Posthumous conception is the use of an individual’s gametes to create life after they have died. (3) The retrieval of sperm for posthumous conception can be obtained by either: using sperm that was retrieved prior to the father’s death and then frozen for later use or using sperm that was retrieved from the deceased father shortly after death. (4) The latter is most commonly achieved through a process known as electro-ejaculation, which involves the penetration of an electrical probe into the rectum, stimulating the prostate for ejaculation, and retrieving the sperm using a catheter inserted into the urethra. (5) The frozen sperm is then used to artificially inseminate the living partner or implanted into a surrogate to carry the couple’s child. (6) It is, therefore, unsurprising that posthumous conception poses significant moral and ethical debates and countries like Canada, France, Germany, and Sweden have banned it altogether. (7)
The United Kingdom allows posthumous conception, though the Human Fertilisation and Embryology Act 1990 requires prior explicit, written consent from the deceased. (8) However, the courts have bypassed this rule by allowing the sperm to be taken out of the country to conceive the posthumous child, in the absence of written consent. (9)
It is best to illustrate the current stance of English law by analysing the facts of the recent case of Jennings v Human Fertilisation and Embryology Authority. (10) The case involved a male applicant, Mr Jennings, who wished to obtain a declaration that would make it lawful for him to use an existing embryo, made up of his deceased wife’s egg and his sperm. Jennings wished to have this embryo implanted into a surrogate to manifest his last chance of having a child with his late wife, Ms Choya.
Prior to Ms Choya’s death, the couple were receiving fertility treatment and, following a successful embryo implantation, Mrs Jennings fell pregnant with twins. However, at 18 weeks pregnant, she died unexpectedly in 2019. This left just one remaining embryo which was created in 2018 and was being stored at the fertility clinic. Mr Jennings hoped to use this embryo despite the fact Ms Choya had not given written consent for this embryo to be used after her death.
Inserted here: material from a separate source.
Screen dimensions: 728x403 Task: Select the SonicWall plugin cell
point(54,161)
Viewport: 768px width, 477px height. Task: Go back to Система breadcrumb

During the fertility treatment, both Mr Jennings and Ms Choya completed HFEA forms regarding the treatment process. Mr Jennings completed the MT form: a man’s consent to treatment and storage. Ms Choya also completed the WT form: a woman’s consent to treatment and storage. However, at the time, only the MT form provided the opportunity to consent to the use of an embryo after death. For Ms Choya to provide her written consent, she would have needed to have completed another form, which she was made aware of in the WT form. In the three out of four WT forms Ms Choya completed throughout the IVF treatment, she consented for the embryos to be used post-death. Yet in the fourth, final form, which regarded the embryo in question in this case, she did not consent. Mr Jennings explained that, as this was the last remaining embryo in storage, the couple intended for this last one to be reserved for use with a surrogate if their last round of IVF treatment failed. He also added that neither himself or his wife were fully aware of the significance of the part of the WT form which detailed Ms Choya could consent to the use of the embryo post-death in another form, nor that this part was discussed with the clinic, as well as the fact that Mr Jennings had consented to posthumous conception, yet Ms Choya had not. Mr Jennings pleaded that had his wife had been provided with the additional form specific to posthumous embryo use, she would have given her consent. He testified that: ‘Fern and I did not make a specific request for an additional consent form to permit the use of our embryo in surrogacy after Fern’s death because we were caught up in the process of trying to create a life and had no reason to consider the risks or implications of Fern’s death.’ (11) Subsequently, the court was tasked with deciding whether Mr Jennings could use this embryo in the absence of his wife’s written consent.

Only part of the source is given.